Best Way to Start a Garden



Where to begin with a garden? “Begin at the beginning,” says the King, in Alice in Wonderland, “and go on until you come to the end; then stop.” When it comes to gardening, however, there are two problems with the King’s approach: first, there is no “end” to the garden year; second, though more important here, is deciding when the beginning is.

In many gardening articles, the seasons provide the organizing principle. Spring certainly looks and feels like the beginning. There are all those green shoots piercing the earth, buds opening on trees, and so on. But that suggests there was nothing going on in the garden until that moment.

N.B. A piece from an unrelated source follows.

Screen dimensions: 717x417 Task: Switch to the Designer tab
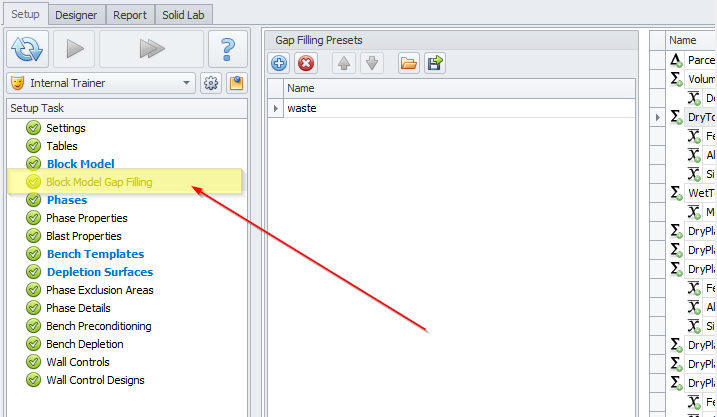tap(76, 15)

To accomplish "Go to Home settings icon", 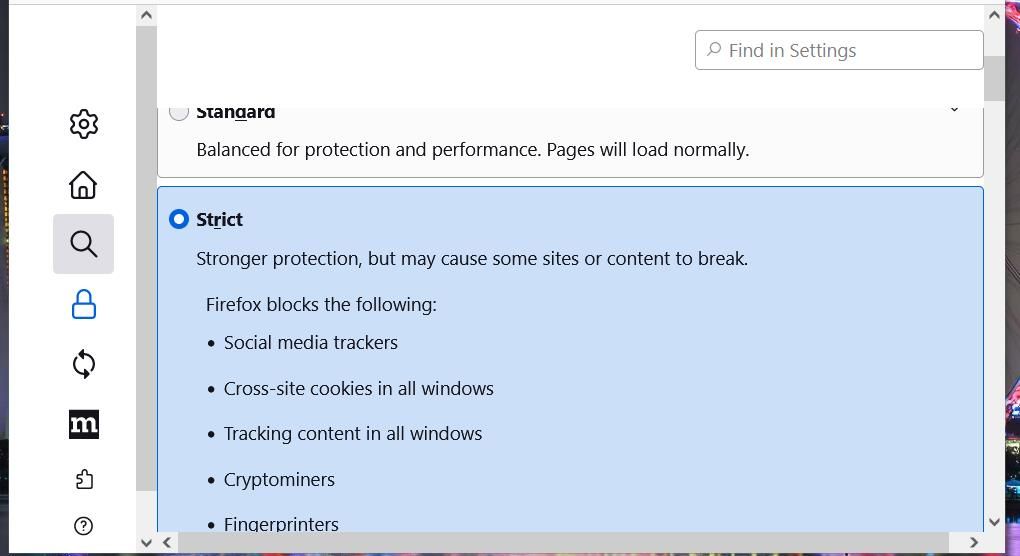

Start Garden Best Way to Start a Garden

For me, a better approach would be to begin in the autumn. September is the ideal month. After looking at other people’s gardens all summer, you decide you want a flower garden. You may have anything from a small backyard to an acre or two of overgrown grass, with some ho-hum shrubs and, if you’re lucky, a nice tree or two.

You’ve probably thought about where you want the flower beds, in full sun or partial shade.

If you’ve just moved into this house, you’ll need to watch where the light falls, remembering the seasonal differences in the sun’s trajectory across the sky. Fooled by twelve hours of sun in June and July, you can end up in September with barely enough sunlight to open the blooms on the late perennials.

Know where you are on the compass. Parts of your garden, open to the east, are going to make early mornings a joy. Other parts will come into beauty in the setting sun.

This is your chance to provide a good home for the plants you’re going to have. Some of the perennials will be there for a long time, and the preparation you do at this stage will be of inestimable benefit in the long haul.

You’ll need to remove the turf and break up the soil thoroughly. If you’re starting really small, with a flower bed no bigger, say, than fifteen feet by three feet, then by all means clear it and dig it by hand if you want to. There’ll be some advantage to this—you’ll get the feel of your soil. But that pleasure will most likely be offset by how much time it takes and how your back feels afterward.

Start Garden 1 Best Way to Start a Garden

I recommend mechanical tilling for all but postage stamp gardens. Unless you already own a tiller or are planning a sizable vegetable garden, I’d suggest calling a local garden service to come and do it for you. The turned soil, left open to the alternate freezing and thawing and (one hopes) the snows of winter, will break down and will be easy to work in the spring.